_REQUIREMENT:_ Every record must be restated exactly as written.

RECORDS PROVIDED: Begin

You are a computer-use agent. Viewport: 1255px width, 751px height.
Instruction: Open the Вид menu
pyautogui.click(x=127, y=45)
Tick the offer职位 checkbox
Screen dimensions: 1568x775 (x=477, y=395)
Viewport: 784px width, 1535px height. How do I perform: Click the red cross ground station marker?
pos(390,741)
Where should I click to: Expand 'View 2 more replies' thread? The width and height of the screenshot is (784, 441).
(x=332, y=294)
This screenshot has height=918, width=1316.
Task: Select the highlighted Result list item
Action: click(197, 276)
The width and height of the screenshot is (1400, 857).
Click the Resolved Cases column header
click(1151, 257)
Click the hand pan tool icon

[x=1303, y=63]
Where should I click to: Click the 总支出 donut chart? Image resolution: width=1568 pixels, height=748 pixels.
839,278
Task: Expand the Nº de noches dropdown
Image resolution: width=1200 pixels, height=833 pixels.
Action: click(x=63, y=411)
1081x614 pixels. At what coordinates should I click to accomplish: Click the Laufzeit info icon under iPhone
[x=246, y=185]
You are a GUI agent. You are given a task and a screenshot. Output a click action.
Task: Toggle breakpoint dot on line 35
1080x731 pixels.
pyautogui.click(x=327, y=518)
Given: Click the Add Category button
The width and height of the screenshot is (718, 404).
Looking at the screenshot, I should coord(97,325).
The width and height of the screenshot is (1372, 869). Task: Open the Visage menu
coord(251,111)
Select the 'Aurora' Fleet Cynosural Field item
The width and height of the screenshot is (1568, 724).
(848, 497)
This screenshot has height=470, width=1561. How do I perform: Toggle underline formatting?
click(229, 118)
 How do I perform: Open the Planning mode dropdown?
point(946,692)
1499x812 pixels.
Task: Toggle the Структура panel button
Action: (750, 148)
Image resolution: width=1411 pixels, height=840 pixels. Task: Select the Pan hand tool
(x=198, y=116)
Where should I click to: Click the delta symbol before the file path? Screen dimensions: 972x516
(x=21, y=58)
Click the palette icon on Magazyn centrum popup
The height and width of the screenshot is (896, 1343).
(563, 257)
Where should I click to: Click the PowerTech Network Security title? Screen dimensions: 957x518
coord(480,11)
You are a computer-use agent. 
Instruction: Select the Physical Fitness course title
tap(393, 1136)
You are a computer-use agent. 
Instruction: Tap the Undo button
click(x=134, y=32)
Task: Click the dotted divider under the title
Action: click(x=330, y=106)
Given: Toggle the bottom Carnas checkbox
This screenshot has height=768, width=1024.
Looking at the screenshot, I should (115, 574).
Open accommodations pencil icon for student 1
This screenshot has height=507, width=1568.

RECORDS PROVIDED: End

_SOLUTION FOR THIS TASK:_
You are a computer-use agent. Viewport: 1255px width, 751px height.
Instruction: Open the Вид menu
pyautogui.click(x=127, y=45)
Tick the offer职位 checkbox
Screen dimensions: 1568x775 (x=477, y=395)
Viewport: 784px width, 1535px height. How do I perform: Click the red cross ground station marker?
pos(390,741)
Where should I click to: Expand 'View 2 more replies' thread? The width and height of the screenshot is (784, 441).
(x=332, y=294)
This screenshot has height=918, width=1316.
Task: Select the highlighted Result list item
Action: click(197, 276)
The width and height of the screenshot is (1400, 857).
Click the Resolved Cases column header
click(1151, 257)
Click the hand pan tool icon

[x=1303, y=63]
Where should I click to: Click the 总支出 donut chart? Image resolution: width=1568 pixels, height=748 pixels.
839,278
Task: Expand the Nº de noches dropdown
Image resolution: width=1200 pixels, height=833 pixels.
Action: click(x=63, y=411)
1081x614 pixels. At what coordinates should I click to accomplish: Click the Laufzeit info icon under iPhone
[x=246, y=185]
You are a GUI agent. You are given a task and a screenshot. Output a click action.
Task: Toggle breakpoint dot on line 35
1080x731 pixels.
pyautogui.click(x=327, y=518)
Given: Click the Add Category button
The width and height of the screenshot is (718, 404).
Looking at the screenshot, I should coord(97,325).
The width and height of the screenshot is (1372, 869). Task: Open the Visage menu
coord(251,111)
Select the 'Aurora' Fleet Cynosural Field item
The width and height of the screenshot is (1568, 724).
(848, 497)
This screenshot has height=470, width=1561. How do I perform: Toggle underline formatting?
click(229, 118)
 How do I perform: Open the Planning mode dropdown?
point(946,692)
1499x812 pixels.
Task: Toggle the Структура panel button
Action: (750, 148)
Image resolution: width=1411 pixels, height=840 pixels. Task: Select the Pan hand tool
(x=198, y=116)
Where should I click to: Click the delta symbol before the file path? Screen dimensions: 972x516
(x=21, y=58)
Click the palette icon on Magazyn centrum popup
The height and width of the screenshot is (896, 1343).
(563, 257)
Where should I click to: Click the PowerTech Network Security title? Screen dimensions: 957x518
coord(480,11)
You are a computer-use agent. 
Instruction: Select the Physical Fitness course title
tap(393, 1136)
You are a computer-use agent. 
Instruction: Tap the Undo button
click(x=134, y=32)
Task: Click the dotted divider under the title
Action: click(x=330, y=106)
Given: Toggle the bottom Carnas checkbox
This screenshot has height=768, width=1024.
Looking at the screenshot, I should (115, 574).
Open accommodations pencil icon for student 1
This screenshot has height=507, width=1568.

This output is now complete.